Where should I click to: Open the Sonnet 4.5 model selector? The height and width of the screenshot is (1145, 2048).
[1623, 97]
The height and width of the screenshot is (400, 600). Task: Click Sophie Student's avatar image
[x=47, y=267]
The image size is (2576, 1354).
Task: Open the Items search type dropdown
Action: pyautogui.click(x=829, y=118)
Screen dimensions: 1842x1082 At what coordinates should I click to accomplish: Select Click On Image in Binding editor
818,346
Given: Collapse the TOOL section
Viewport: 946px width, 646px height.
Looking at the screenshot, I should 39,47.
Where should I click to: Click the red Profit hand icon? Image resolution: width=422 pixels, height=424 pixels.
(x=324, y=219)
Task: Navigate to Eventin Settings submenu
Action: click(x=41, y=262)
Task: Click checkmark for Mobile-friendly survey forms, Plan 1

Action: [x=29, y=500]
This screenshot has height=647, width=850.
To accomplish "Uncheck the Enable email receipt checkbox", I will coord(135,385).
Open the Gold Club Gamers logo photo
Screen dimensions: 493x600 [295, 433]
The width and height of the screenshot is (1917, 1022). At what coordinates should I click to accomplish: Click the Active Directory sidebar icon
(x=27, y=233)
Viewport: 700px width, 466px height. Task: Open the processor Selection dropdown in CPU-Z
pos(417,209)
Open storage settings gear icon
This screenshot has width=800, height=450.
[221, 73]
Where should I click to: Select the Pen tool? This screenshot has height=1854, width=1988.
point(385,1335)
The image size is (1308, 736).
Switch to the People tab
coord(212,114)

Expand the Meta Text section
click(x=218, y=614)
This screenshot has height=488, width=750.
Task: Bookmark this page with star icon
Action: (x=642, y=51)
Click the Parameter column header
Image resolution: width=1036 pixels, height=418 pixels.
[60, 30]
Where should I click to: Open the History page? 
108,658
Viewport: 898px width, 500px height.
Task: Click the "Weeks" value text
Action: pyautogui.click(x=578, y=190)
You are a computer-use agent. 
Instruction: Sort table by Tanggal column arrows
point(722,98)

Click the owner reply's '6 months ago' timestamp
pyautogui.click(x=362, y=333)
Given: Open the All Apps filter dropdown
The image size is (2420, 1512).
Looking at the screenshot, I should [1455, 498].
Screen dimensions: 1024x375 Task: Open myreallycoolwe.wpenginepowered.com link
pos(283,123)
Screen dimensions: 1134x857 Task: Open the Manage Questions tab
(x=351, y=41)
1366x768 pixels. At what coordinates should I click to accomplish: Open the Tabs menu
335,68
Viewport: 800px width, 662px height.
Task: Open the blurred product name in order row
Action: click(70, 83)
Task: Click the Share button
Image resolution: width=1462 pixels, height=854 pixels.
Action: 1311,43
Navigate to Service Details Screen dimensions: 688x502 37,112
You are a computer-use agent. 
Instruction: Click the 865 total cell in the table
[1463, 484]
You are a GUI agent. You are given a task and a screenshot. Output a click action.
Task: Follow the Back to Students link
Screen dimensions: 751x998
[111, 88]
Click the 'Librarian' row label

**WHAT THE EXERCISE ASKS:** Copy out the whole listing above again, line for line, with nothing changed.

**RESULT OF THE EXERCISE:**
Where should I click to: Open the Sonnet 4.5 model selector? The height and width of the screenshot is (1145, 2048).
[1623, 97]
The height and width of the screenshot is (400, 600). Task: Click Sophie Student's avatar image
[x=47, y=267]
The image size is (2576, 1354).
Task: Open the Items search type dropdown
Action: pyautogui.click(x=829, y=118)
Screen dimensions: 1842x1082 At what coordinates should I click to accomplish: Select Click On Image in Binding editor
818,346
Given: Collapse the TOOL section
Viewport: 946px width, 646px height.
Looking at the screenshot, I should 39,47.
Where should I click to: Click the red Profit hand icon? Image resolution: width=422 pixels, height=424 pixels.
(x=324, y=219)
Task: Navigate to Eventin Settings submenu
Action: click(x=41, y=262)
Task: Click checkmark for Mobile-friendly survey forms, Plan 1

Action: [x=29, y=500]
This screenshot has height=647, width=850.
To accomplish "Uncheck the Enable email receipt checkbox", I will coord(135,385).
Open the Gold Club Gamers logo photo
Screen dimensions: 493x600 [295, 433]
The width and height of the screenshot is (1917, 1022). At what coordinates should I click to accomplish: Click the Active Directory sidebar icon
(x=27, y=233)
Viewport: 700px width, 466px height. Task: Open the processor Selection dropdown in CPU-Z
pos(417,209)
Open storage settings gear icon
This screenshot has width=800, height=450.
[221, 73]
Where should I click to: Select the Pen tool? This screenshot has height=1854, width=1988.
point(385,1335)
The image size is (1308, 736).
Switch to the People tab
coord(212,114)

Expand the Meta Text section
click(x=218, y=614)
This screenshot has height=488, width=750.
Task: Bookmark this page with star icon
Action: (x=642, y=51)
Click the Parameter column header
Image resolution: width=1036 pixels, height=418 pixels.
[60, 30]
Where should I click to: Open the History page? 
108,658
Viewport: 898px width, 500px height.
Task: Click the "Weeks" value text
Action: pyautogui.click(x=578, y=190)
You are a computer-use agent. 
Instruction: Sort table by Tanggal column arrows
point(722,98)

Click the owner reply's '6 months ago' timestamp
pyautogui.click(x=362, y=333)
Given: Open the All Apps filter dropdown
The image size is (2420, 1512).
Looking at the screenshot, I should [1455, 498].
Screen dimensions: 1024x375 Task: Open myreallycoolwe.wpenginepowered.com link
pos(283,123)
Screen dimensions: 1134x857 Task: Open the Manage Questions tab
(x=351, y=41)
1366x768 pixels. At what coordinates should I click to accomplish: Open the Tabs menu
335,68
Viewport: 800px width, 662px height.
Task: Open the blurred product name in order row
Action: click(70, 83)
Task: Click the Share button
Image resolution: width=1462 pixels, height=854 pixels.
Action: 1311,43
Navigate to Service Details Screen dimensions: 688x502 37,112
You are a computer-use agent. 
Instruction: Click the 865 total cell in the table
[1463, 484]
You are a GUI agent. You are given a task and a screenshot. Output a click action.
Task: Follow the Back to Students link
Screen dimensions: 751x998
[111, 88]
Click the 'Librarian' row label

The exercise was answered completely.